Un tempo credevamo che a tutti gli esseri umani spettasse godere di un ampio ventaglio di diritti. Oggi, invece, si vuole trasmettere l’idea che concedere tali diritti ai migranti rappresenti un pericolo per il welfare, la sicurezza e la cultura.
Una volta eravamo convinti che le persone dovessero essere libere di praticare le proprie tradizioni etniche, abitudini sessuali e professare la propria religione. Oggi viene prescritto un modello di famiglia preciso, mentre il multiculturalismo è pronunciato morto e l’Islam viene concepito come una minaccia. In passato pensavamo che i diritti dei lavoratori, la transizione verde e lo sviluppo sostenibile fossero segnali di buon senso. Al giorno d’oggi, questi elementi sono dipinti come slogan ideologici che rasentano la follia.
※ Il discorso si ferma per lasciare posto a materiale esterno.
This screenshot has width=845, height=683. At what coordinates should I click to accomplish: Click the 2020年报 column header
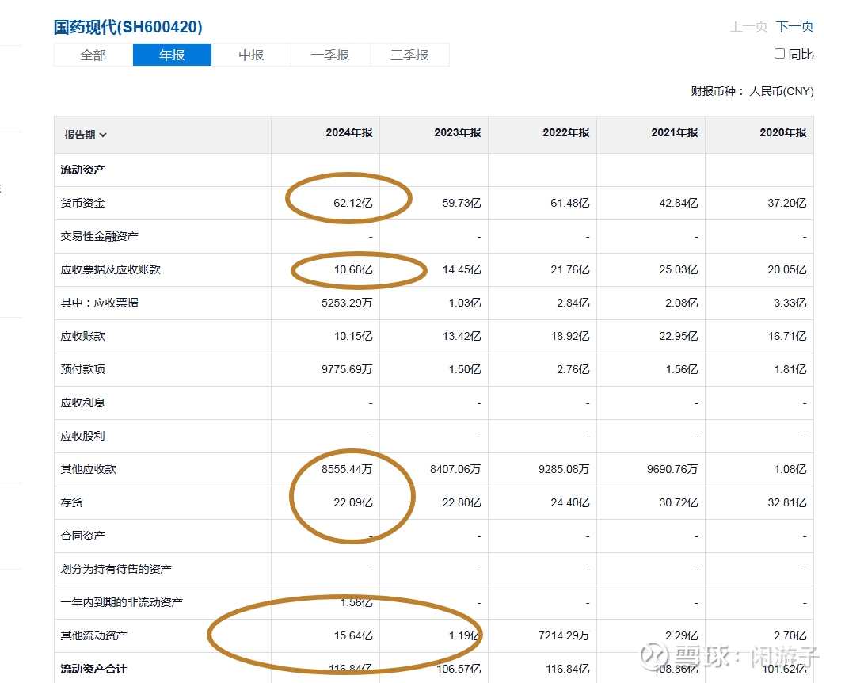782,133
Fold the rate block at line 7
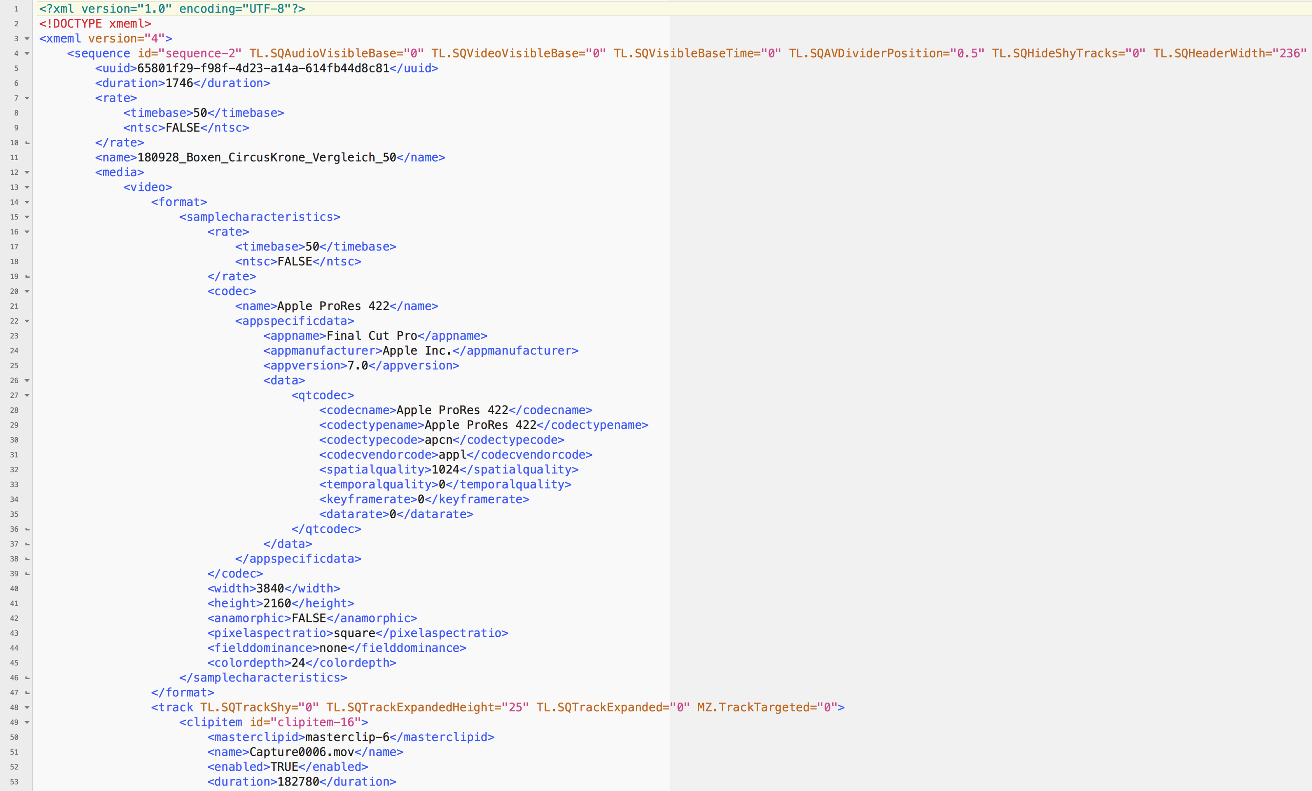This screenshot has height=791, width=1312. tap(27, 98)
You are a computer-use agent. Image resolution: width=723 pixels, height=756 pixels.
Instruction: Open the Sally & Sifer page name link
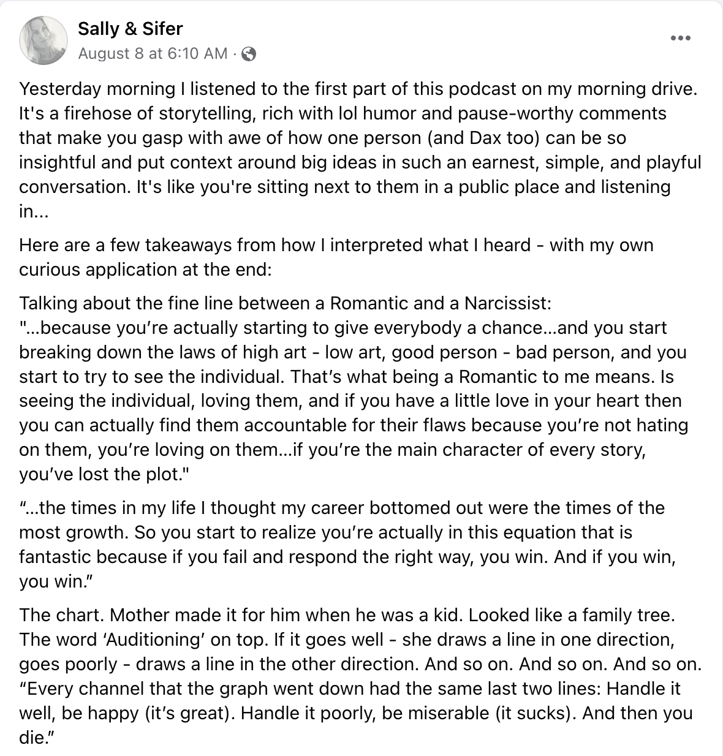130,28
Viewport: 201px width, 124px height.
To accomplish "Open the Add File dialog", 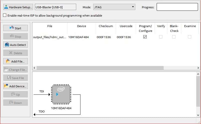I will 16,61.
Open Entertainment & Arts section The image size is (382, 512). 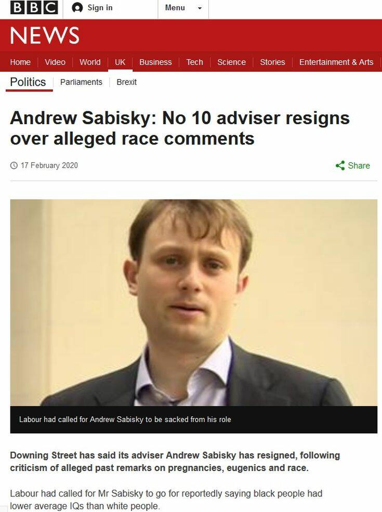[x=336, y=62]
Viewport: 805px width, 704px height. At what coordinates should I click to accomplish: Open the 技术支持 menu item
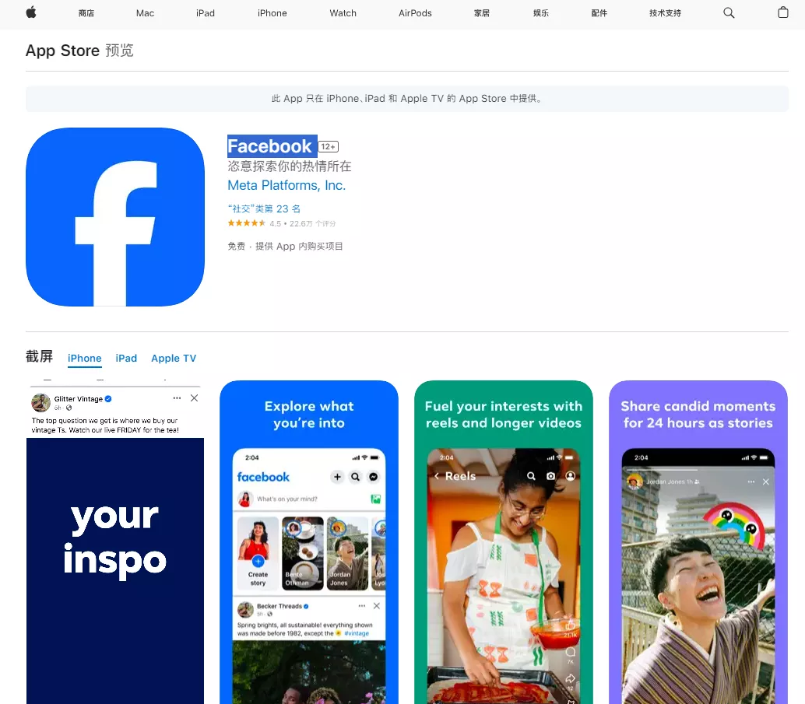(664, 13)
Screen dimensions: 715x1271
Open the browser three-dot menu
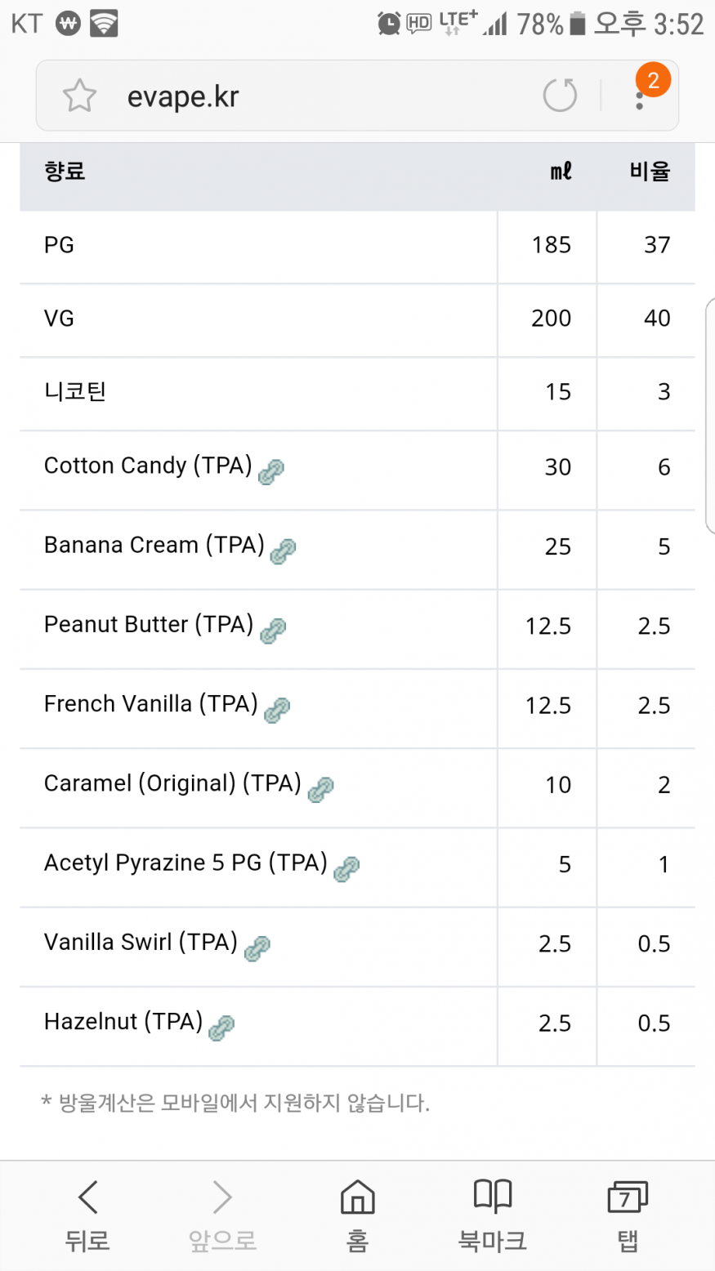(x=640, y=100)
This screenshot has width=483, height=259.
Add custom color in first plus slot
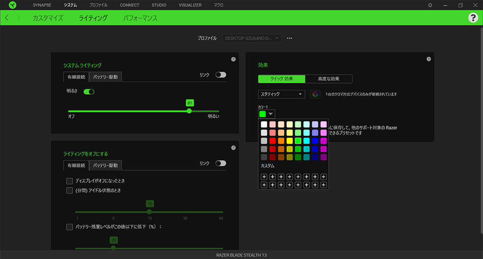[x=264, y=177]
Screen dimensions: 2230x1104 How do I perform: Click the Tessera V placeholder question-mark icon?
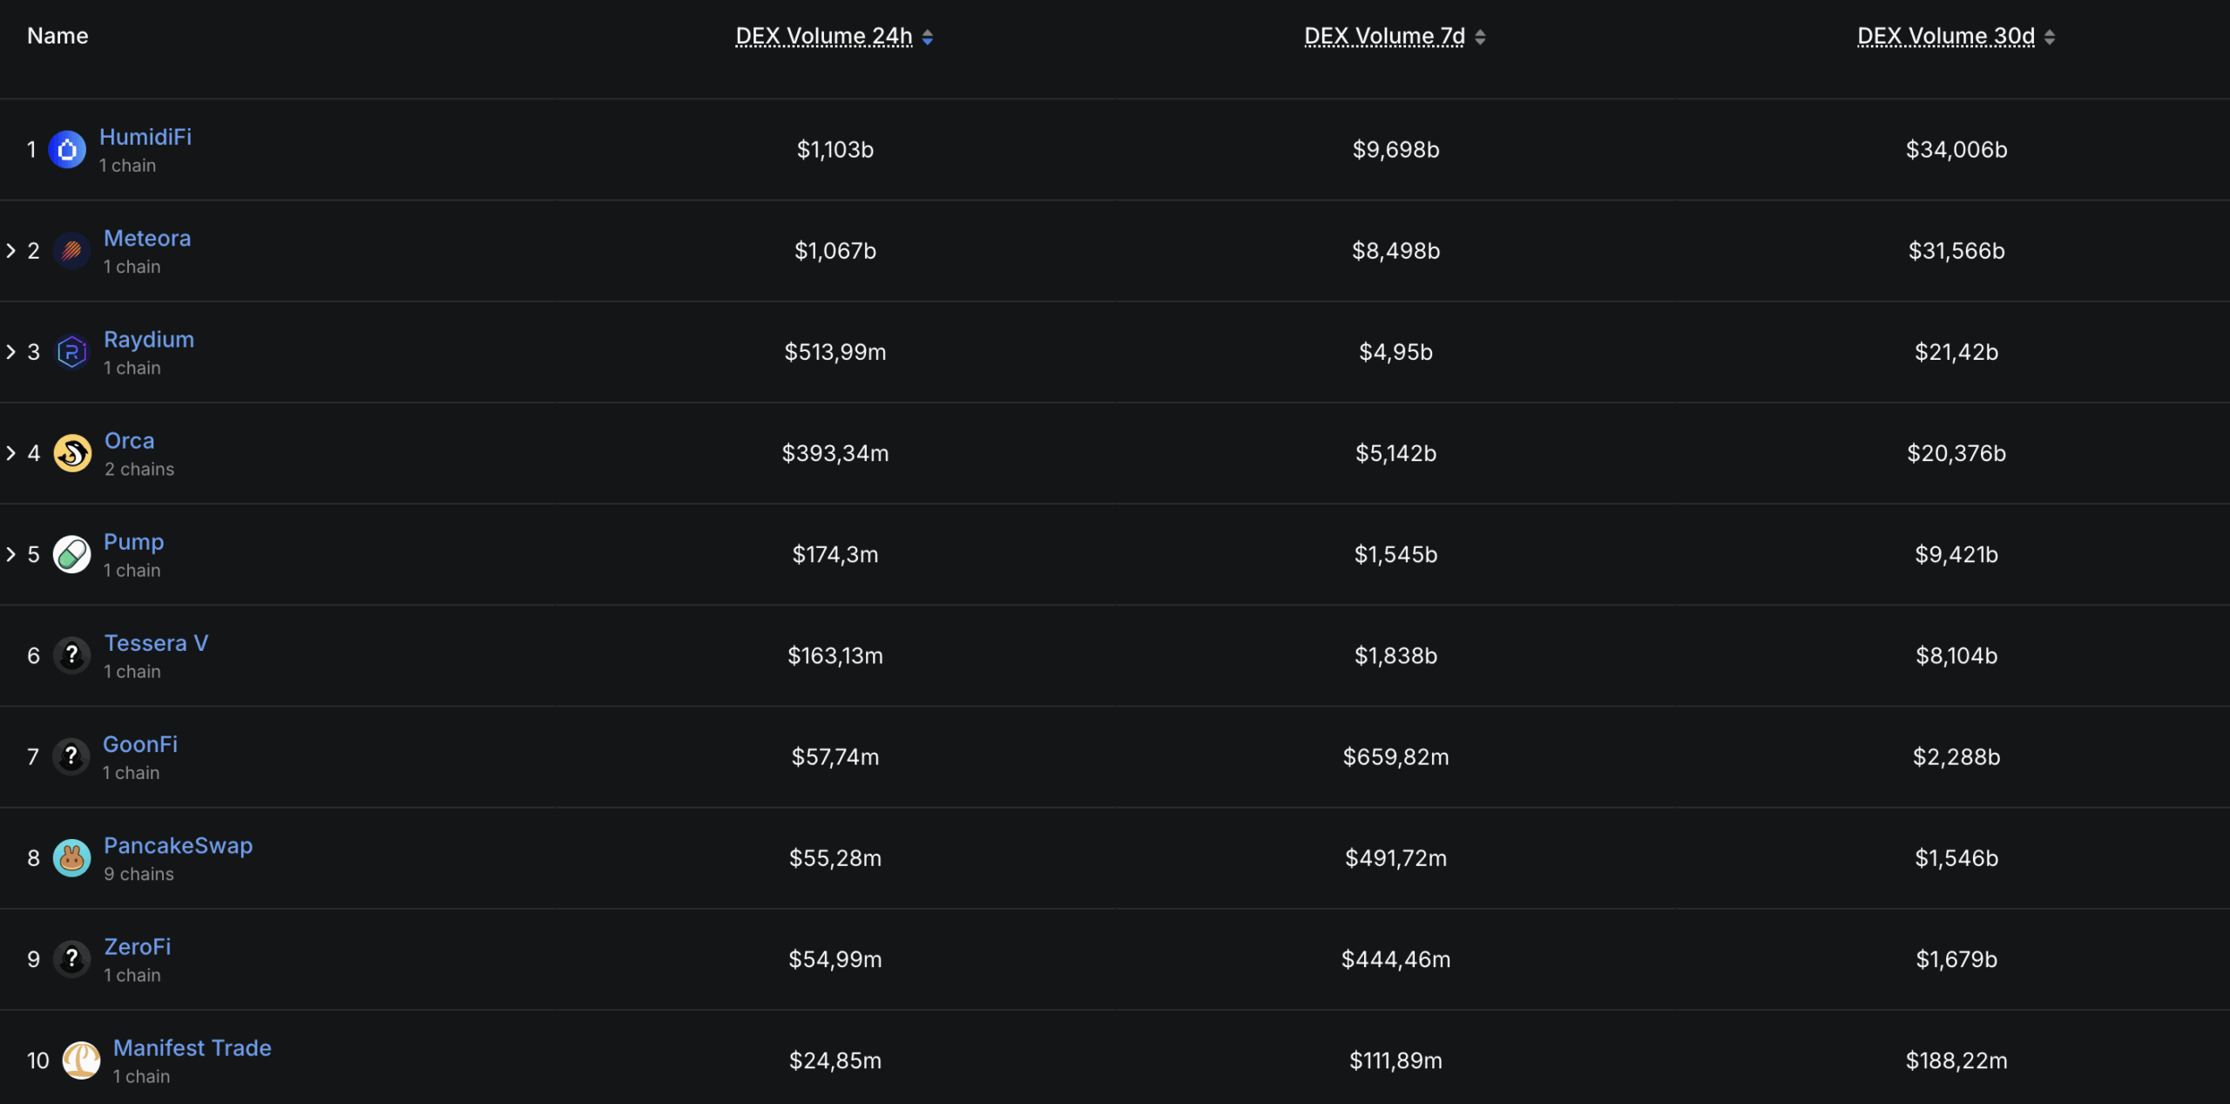(71, 655)
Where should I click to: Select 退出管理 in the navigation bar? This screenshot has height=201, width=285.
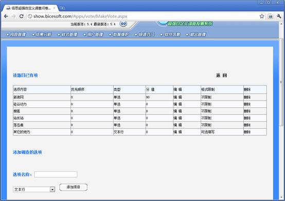click(196, 35)
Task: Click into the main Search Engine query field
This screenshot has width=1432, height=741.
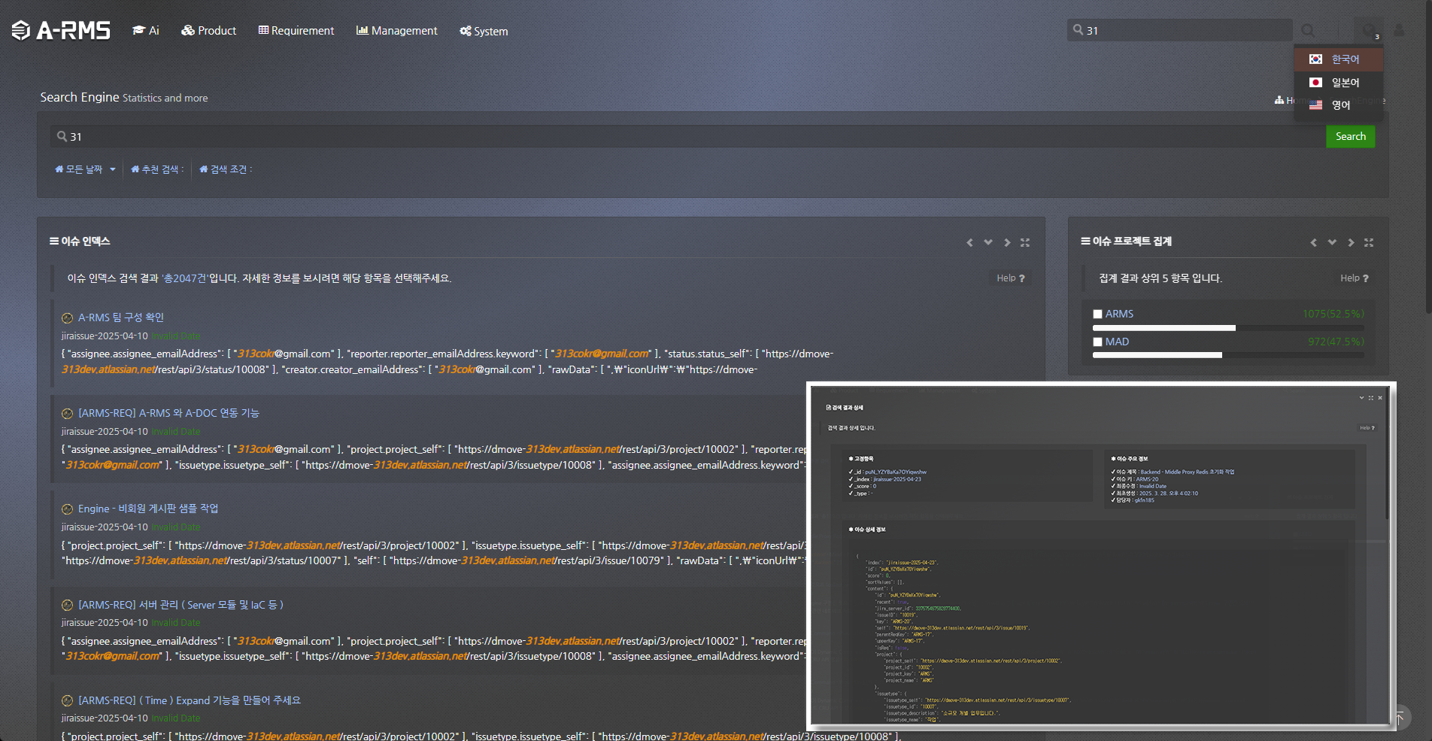Action: [677, 136]
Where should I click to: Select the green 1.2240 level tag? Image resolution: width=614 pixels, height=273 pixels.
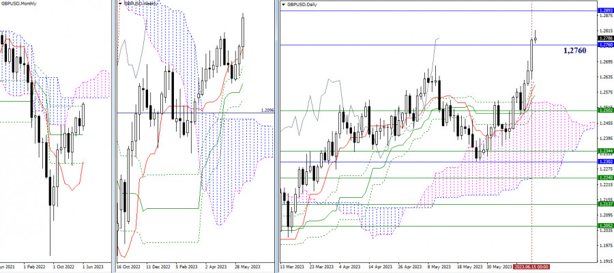[605, 177]
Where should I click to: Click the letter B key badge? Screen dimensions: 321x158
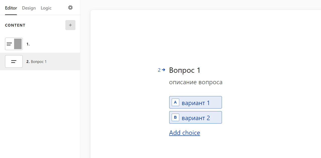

C’era un periodo in cui pensavamo che, per ottenere qualsiasi cosa in un mondo interconnesso fosse necessario cooperare, se non addirittura integrarsi. Tuttavia, le Nazioni Unite oggi vengono bypassate e i paesi membri dell’Ue vogliono riprendersi ciò che “Bruxelles” ha tolto loro. Anni fa credevamo che il disarmo, la diplomazia e il commercio potessero garantire la pace. Ma ora si assiste a una nuova corsa agli armamenti e, nel frattempo, le sanzioni economiche e le minacce politiche sono all’ordine del giorno, sempre nel nome della fantomatica “pace”.
“Bipensiero”
È ovvio che le persone non abbracciano esclusivamente una o più di questi poli opposti. Però, Orwell trovò una parola per descrivere questa tendenza: “bipensiero”, il meccanismo per cui una persona immagazzina nella sua mente due visioni opposte, accettandole. Il “bipensiero” è spesso una prerogativa dei liberali che vogliono indurre gli illiberali in tentazione, complice la pressione degli eventi in corso o le esigenze del potere.
Qualcuno potrebbe sostenere che un politico liberale insignificante fosse meglio di un convinto illiberale. Tuttavia, forse per questi ultimi la strategia corrisponde a, come scrive Orwell, “ridurre la mente altrui in pezzi che poi rimetteremo insieme nella forma che più ci parrà opportuna”.
Questa, per la politica europea, è la nuova normalità.
Pubblicazione congiunta di Social Europe e IPS-Journal.